[Opening Data for analysis section]
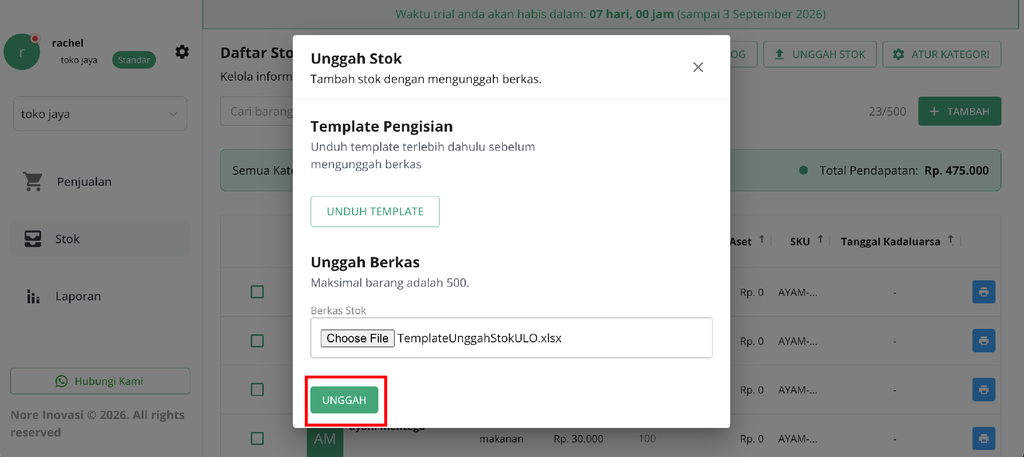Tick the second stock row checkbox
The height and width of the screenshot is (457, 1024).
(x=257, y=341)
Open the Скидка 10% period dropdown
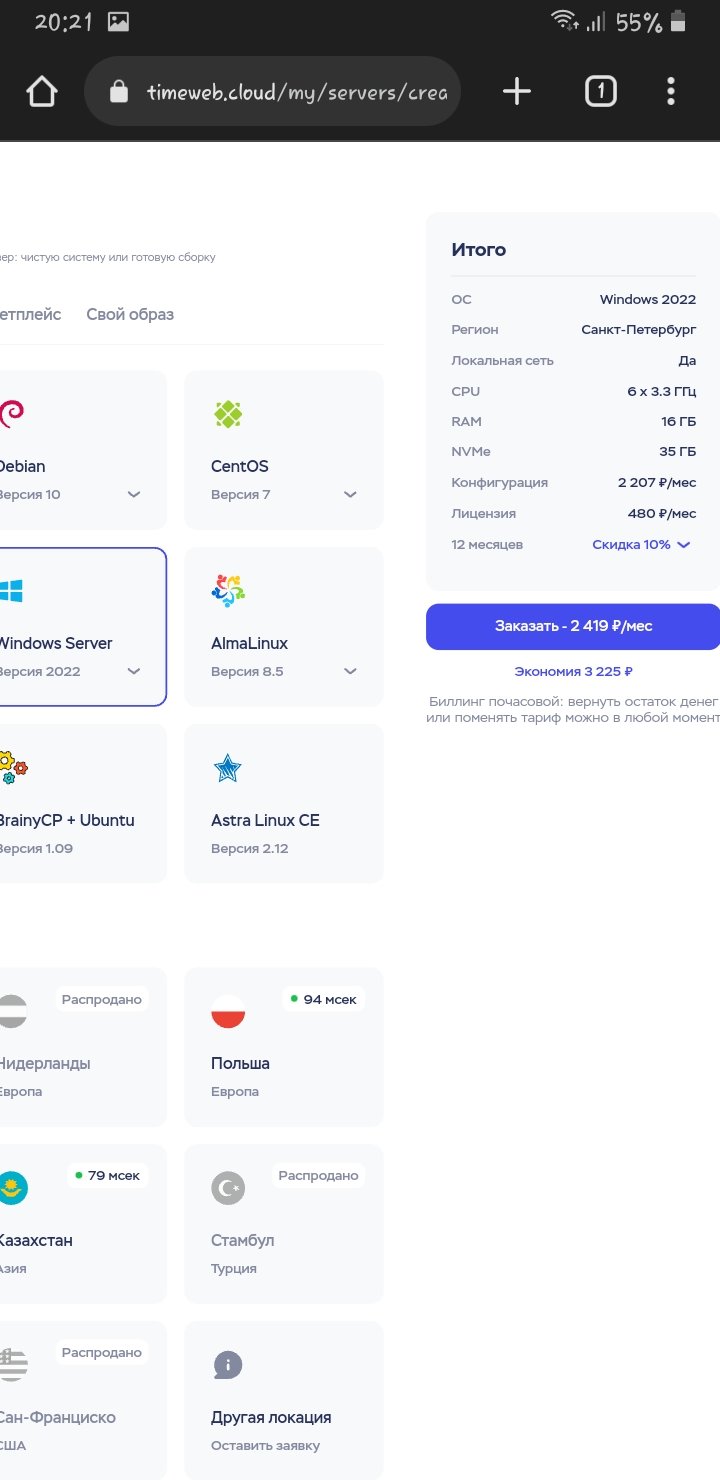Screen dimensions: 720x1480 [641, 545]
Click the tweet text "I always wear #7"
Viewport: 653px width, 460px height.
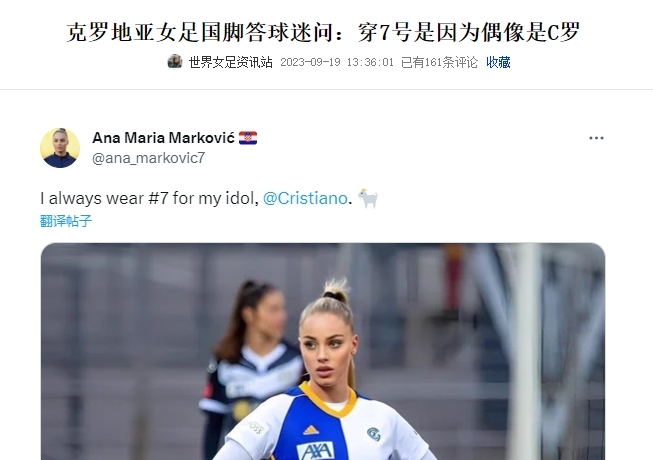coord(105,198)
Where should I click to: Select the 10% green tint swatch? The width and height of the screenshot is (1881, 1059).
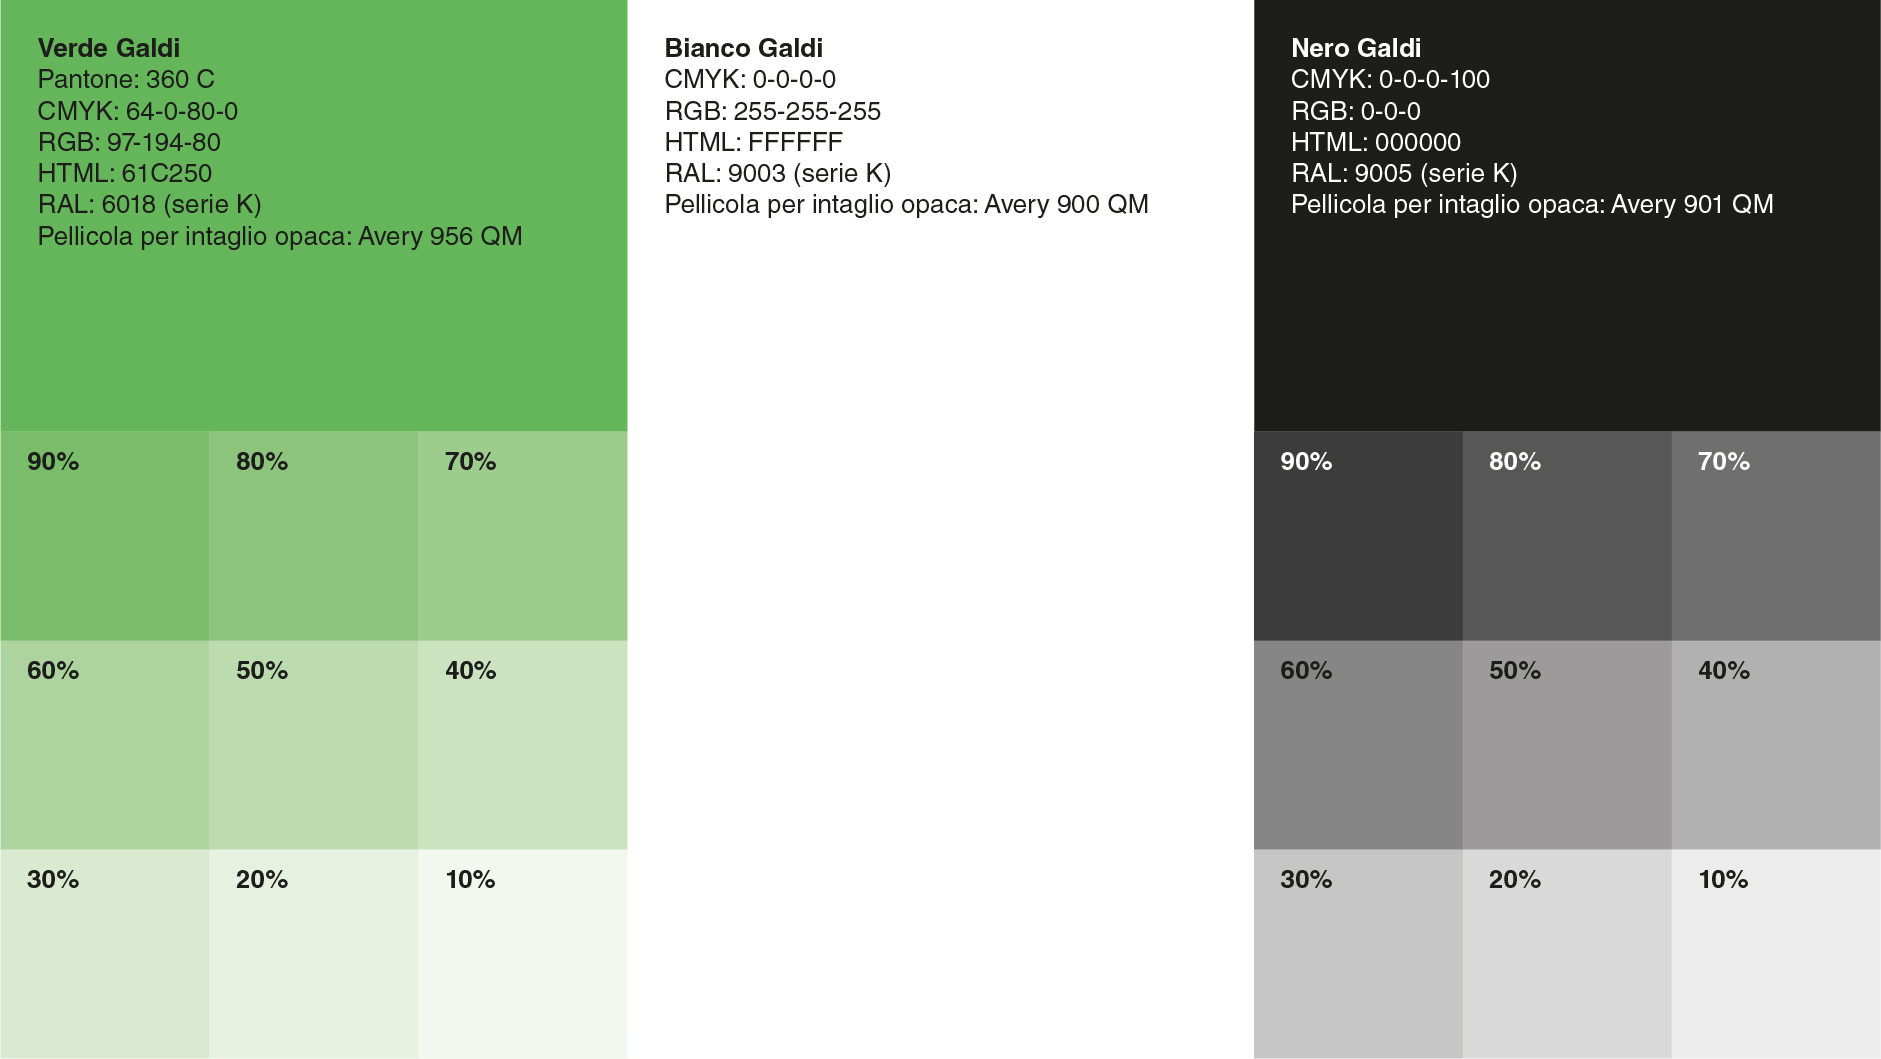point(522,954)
[Closing Data for analysis section]
Your objective: Take the line with "Click the tweet" and each line after it through the end of the material above, and reproduce them exactly, without the pictures.

Expected answer:
Click the tweet text "I always wear #7"
Viewport: 653px width, 460px height.
coord(105,198)
Where should I click to: Select the 10% green tint swatch? The width and height of the screenshot is (1881, 1059).
point(522,954)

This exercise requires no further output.